In 1910 in November, work in the vineyard was marked by provignage, soil maintenance and stakes.
Here is what you can read in the Wine Trade Directory in 1910 :
Culture – In November we start the provignage and, if the branches are sufficiently hardened, the submersions and the shoring. We carry out the smashes. Pick up the dry leaves and burn them. The November manure changes the manure into assimilable soil when the sap flows in the spring. Grasses, straw, reeds, rotten hay, brushwood, ferns and branches, sunk thirty or forty centimeters in the middle of the rows, have a lasting and excellent effect as fertilizer. We start pruning in some early Midi vineyards.
Equipment care – Clean and store devices against mildew; tear the stakes from the ground and put them in bundles, after giving them a copper sulphate bath to protect them from rot and insect larvae; in countries where wire is used, loosen the stiffeners.
Nowadays in November
Provignage, also called layering, is little used in the vineyard. This technique made it possible to multiply the vines or to replace the missing stocks. This involves laying an August vine branch, that is to say well lignified, on the ground and partially burying it in order to promote root development. It is therefore a non-sexual vegetative propagation technique.

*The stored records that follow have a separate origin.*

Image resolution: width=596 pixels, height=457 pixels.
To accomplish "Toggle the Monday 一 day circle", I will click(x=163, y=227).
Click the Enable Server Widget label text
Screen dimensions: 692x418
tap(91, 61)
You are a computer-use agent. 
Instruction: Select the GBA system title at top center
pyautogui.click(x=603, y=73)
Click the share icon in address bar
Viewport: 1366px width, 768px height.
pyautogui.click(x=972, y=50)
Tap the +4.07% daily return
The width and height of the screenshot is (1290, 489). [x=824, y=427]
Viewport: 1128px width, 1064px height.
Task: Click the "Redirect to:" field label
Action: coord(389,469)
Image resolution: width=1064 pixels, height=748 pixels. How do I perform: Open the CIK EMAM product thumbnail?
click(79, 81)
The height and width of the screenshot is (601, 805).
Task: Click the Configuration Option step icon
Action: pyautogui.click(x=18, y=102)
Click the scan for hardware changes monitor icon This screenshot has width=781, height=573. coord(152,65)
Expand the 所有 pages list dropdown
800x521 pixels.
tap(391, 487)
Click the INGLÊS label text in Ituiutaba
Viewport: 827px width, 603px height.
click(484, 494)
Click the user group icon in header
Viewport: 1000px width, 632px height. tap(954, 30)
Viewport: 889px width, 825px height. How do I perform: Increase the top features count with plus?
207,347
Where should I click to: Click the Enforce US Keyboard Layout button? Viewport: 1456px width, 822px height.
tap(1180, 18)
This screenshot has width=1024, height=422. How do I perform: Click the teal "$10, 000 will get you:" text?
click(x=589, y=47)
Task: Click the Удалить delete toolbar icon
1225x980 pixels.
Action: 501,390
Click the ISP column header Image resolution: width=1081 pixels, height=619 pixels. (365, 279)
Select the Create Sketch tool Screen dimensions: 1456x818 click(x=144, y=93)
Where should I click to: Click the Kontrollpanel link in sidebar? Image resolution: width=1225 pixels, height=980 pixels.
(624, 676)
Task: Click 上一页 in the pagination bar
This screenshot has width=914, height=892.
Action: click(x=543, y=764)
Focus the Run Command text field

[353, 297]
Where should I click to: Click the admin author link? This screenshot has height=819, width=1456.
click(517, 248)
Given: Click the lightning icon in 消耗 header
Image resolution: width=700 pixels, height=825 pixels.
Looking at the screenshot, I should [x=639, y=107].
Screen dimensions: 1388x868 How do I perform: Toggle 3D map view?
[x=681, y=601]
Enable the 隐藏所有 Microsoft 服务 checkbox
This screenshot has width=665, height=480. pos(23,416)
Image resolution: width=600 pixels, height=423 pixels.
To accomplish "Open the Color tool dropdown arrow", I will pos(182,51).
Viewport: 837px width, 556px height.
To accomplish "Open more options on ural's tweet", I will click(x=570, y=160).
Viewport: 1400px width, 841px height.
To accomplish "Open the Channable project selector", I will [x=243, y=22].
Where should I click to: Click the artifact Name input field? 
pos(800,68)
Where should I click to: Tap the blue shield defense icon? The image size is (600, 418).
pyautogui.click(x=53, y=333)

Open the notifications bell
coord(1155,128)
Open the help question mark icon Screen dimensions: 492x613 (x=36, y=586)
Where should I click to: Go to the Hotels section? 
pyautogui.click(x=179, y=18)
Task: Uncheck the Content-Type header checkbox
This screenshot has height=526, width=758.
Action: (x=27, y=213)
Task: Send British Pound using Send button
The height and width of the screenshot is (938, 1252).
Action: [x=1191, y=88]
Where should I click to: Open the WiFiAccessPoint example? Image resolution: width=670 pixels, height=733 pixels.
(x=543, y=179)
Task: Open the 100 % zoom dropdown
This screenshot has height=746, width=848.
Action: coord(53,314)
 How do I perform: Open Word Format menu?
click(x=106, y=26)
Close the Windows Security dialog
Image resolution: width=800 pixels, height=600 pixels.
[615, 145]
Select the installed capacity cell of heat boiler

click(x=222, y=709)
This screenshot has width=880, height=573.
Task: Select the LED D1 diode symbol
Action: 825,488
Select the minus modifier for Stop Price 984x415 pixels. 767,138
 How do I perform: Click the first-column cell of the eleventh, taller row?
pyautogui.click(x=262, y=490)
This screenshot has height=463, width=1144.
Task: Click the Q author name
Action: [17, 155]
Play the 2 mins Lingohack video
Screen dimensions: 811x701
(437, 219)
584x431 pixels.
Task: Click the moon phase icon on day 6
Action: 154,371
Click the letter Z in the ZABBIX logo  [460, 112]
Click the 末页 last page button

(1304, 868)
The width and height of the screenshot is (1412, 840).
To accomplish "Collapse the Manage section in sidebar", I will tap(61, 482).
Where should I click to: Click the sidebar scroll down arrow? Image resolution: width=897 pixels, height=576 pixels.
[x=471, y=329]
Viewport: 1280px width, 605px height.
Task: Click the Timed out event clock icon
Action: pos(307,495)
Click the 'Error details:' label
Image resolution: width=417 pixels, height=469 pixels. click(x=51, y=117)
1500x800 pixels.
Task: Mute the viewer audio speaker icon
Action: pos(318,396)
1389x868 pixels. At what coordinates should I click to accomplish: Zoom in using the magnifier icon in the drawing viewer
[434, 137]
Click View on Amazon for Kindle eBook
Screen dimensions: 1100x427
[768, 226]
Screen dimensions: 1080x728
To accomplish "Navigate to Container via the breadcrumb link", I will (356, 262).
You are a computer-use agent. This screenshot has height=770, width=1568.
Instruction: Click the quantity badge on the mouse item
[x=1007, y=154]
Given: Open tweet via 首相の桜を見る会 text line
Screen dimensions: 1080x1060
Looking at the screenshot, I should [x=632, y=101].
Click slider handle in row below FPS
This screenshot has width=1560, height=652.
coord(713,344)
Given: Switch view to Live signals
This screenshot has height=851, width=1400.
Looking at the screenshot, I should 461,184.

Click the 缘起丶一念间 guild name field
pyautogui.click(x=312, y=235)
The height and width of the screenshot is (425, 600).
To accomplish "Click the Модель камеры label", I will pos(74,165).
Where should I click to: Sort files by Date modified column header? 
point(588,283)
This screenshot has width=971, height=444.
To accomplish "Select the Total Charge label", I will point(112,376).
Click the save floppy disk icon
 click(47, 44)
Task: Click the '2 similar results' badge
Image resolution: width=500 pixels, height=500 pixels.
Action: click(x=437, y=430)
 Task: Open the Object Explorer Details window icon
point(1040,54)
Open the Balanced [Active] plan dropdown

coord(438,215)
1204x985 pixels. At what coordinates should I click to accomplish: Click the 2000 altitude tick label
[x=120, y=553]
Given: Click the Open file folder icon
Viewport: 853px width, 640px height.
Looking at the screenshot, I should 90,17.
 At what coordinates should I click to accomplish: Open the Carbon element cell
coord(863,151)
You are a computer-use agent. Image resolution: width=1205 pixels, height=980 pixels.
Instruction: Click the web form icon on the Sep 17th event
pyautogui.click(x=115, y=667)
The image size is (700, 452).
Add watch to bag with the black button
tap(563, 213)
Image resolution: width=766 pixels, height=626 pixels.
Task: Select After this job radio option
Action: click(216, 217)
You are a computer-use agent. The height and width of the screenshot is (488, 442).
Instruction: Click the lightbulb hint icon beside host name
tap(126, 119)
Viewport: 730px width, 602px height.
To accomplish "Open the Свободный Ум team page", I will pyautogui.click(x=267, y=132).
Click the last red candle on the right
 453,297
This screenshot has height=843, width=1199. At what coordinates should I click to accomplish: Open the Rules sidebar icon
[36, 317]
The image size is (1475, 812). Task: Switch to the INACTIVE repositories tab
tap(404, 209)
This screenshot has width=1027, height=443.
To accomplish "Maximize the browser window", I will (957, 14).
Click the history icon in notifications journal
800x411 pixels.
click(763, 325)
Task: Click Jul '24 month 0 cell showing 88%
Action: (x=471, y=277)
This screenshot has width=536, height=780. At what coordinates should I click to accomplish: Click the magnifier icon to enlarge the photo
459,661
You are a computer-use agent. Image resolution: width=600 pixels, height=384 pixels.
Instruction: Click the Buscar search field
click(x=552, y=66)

The plants thus created are then straightforward. With the phylloxera crisis at the end of the 19th century, the vines were gradually grafted because the roots of European grape varieties were sensitive to this pest. Thus the majority of the vines are now grafted onto the roots of vines resistant to phylloxera, even if there are still a few plots in certain vineyards where free vines are still found.
“Vineyard and cellar – 1910” is a series of articles that we present to you throughout the year 2020, month by month. The articles are taken from the 1910 “Wine Trade Directory” and describe the various works necessary for the grapes and wine production at the beginning of the 20th century.